Mexican president pushes back US criticism of violence
MEXICO CITY (AP) — Mexico’s president on Friday angrily rejected comments from US Secretary of State Antony Blinken that the Mexican government has lost control of parts of the country.
However, President Andrés Manuel López Obrador acknowledged that Mexican cartels had placed people in Mexico’s drug regulatory agency to approve imports of fentanyl precursor chemicals from China.
Earlier this week, Blinken said “I think it’s fair to say yes” when asked at a Senate hearing whether drug cartels control parts of Mexico.
The Mexican president responded to those comments during his morning press briefing on Friday, saying, “That is not true, it is not true. … There is nowhere in the territory of the country where the authorities are not present.”
But López Obrador acknowledged that cartels had extended their tentacles in the Mexican government’s federal drug regulatory agency, known in Spanish by the initials Cofepris.
“They even had representatives in Cofepris, people who lobbied inside Cofepris,” the president said, adding that some officials have been charged in that case.
Mexican cartels have been importing fentanyl precursors under fake names or as mislabeled products, with help from within the regulatory agency. They then process it into fentanylsqueeze it into counterfeit pills made to look like oxycodone, Xanax, or Percocet and smuggle it into the United States, where the drug has caused more than 70,000 overdose deaths each year.

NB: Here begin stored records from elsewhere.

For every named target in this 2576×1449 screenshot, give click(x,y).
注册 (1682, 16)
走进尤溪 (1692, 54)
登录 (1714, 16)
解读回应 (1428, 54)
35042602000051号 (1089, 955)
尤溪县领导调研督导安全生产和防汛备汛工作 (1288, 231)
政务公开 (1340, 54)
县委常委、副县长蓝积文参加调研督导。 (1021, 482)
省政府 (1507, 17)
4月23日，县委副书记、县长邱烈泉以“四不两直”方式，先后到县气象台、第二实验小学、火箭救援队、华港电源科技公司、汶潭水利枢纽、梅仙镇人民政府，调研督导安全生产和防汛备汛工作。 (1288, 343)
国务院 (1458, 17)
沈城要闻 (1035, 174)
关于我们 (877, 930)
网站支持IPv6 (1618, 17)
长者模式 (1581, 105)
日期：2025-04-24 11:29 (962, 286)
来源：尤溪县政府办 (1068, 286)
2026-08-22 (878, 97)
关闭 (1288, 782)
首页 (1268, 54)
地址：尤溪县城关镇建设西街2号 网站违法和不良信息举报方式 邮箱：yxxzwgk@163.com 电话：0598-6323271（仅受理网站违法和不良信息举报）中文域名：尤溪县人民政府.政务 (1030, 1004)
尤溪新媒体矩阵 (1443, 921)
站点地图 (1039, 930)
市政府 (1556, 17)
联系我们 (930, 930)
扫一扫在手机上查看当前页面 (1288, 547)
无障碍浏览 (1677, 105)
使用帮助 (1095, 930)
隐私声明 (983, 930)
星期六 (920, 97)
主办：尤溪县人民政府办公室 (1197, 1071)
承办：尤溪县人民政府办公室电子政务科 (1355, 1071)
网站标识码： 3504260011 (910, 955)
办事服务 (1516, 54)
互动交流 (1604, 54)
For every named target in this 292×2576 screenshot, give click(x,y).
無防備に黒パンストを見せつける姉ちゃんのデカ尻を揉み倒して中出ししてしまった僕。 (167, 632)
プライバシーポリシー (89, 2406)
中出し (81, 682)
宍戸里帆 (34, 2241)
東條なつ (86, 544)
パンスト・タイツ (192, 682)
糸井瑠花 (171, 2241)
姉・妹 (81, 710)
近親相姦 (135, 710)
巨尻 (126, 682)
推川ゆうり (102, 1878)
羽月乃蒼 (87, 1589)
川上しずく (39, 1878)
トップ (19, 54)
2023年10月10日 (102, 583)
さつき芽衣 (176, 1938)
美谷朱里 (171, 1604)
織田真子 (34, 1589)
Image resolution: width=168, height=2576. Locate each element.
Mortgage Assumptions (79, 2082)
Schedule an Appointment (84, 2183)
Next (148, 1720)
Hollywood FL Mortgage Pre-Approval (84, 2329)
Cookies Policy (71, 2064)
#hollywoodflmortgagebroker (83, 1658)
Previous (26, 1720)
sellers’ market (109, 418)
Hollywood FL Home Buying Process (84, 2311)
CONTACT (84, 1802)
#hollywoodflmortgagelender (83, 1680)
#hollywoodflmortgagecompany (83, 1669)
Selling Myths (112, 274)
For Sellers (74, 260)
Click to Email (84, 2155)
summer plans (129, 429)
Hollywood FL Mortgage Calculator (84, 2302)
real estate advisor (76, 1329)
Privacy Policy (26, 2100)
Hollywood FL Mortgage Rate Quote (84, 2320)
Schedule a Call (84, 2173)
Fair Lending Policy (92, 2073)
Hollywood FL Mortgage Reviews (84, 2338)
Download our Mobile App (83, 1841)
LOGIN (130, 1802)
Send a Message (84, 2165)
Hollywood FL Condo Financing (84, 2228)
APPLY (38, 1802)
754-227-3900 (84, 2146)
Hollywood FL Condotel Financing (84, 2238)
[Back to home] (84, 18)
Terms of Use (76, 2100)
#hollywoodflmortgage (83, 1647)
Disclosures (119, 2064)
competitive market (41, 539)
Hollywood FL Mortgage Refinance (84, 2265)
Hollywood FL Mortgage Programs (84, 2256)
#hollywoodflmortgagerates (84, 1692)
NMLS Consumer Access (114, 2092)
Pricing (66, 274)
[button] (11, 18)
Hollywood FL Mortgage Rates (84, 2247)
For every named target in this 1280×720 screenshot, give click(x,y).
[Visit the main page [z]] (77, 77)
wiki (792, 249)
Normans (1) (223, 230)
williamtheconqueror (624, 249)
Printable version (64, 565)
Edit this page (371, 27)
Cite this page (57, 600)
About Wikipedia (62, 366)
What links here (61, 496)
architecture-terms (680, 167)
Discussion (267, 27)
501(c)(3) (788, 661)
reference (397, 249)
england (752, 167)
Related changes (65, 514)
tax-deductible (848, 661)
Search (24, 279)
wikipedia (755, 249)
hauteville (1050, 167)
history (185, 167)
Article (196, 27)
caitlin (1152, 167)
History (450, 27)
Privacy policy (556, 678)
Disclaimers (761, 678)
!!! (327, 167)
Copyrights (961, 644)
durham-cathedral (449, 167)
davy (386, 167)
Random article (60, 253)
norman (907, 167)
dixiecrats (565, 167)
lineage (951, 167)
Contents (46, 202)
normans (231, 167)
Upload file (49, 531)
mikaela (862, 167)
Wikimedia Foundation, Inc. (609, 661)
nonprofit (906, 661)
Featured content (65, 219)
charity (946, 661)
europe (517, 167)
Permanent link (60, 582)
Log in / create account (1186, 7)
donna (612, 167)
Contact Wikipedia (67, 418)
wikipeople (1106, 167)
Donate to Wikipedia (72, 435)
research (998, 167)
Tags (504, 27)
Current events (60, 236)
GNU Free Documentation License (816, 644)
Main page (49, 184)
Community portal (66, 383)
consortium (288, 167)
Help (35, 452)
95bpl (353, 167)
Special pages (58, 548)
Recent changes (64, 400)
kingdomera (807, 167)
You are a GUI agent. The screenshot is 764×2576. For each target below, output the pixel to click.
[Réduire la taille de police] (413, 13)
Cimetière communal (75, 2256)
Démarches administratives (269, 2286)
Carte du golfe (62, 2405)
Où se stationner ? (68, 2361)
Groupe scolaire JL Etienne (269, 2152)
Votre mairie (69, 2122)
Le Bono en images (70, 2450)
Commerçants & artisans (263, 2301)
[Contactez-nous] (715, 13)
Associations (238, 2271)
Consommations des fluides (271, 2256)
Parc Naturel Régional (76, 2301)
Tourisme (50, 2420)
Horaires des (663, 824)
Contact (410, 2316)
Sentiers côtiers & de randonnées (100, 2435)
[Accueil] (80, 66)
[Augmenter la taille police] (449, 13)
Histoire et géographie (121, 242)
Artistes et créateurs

López Obrador also opposed comments by Blinken suggesting that Mexico’s takeover of a port owned by a US company would hurt investment in Mexico. Last week, Mexican police seized a cargo terminal owned by Alabama-based building materials company Vulcan Materials.
Speaking to lawmakers, Blinken said, “I’m very concerned about that situation” and “the potential that a case like this could have a chilling effect … on further investment or engagement from our companies if they see what happens.”
López Obrador claimed he was defending Mexico’s environs from the Vulcan quarry on the Caribbean coast. However, Mexican authorities had already shut down Vulcan’s quarrying activities last May, and López Obrador did not explain how taking the port would protect the environment.
“I understand Mr. Blinken very well,” the president said. “He has to do his job.”
The president has been sparring publicly with Vulcan for over a year. He needs the Port of Punta Venado, near Playa del Carmen, to get cement, crushed stone and other materials to the area to complete his pet project, a tourist train known as the Train Maya.
López Obrador’s comments on drug cartels control came after the Mexican government was stung by the execution earlier this week — apparently by a drug cartel — of a drug gang leader wanted for months in the murder of two Jesuit priests.
Mexican police were unable to locate the suspect despite massive searches, until the drug gangs took matters into their own hands and apparently killed the suspect themselves.
The Mexican president confirmed that it was a common practice among drug cartels, who often kill or hand over police cartel members to police cartels that have caused too much trouble and tarnished the gang’s business.
“They executed him, we don’t know,” López Obrador said, “maybe because they thought this would end the search and leave the soldiers who were there.”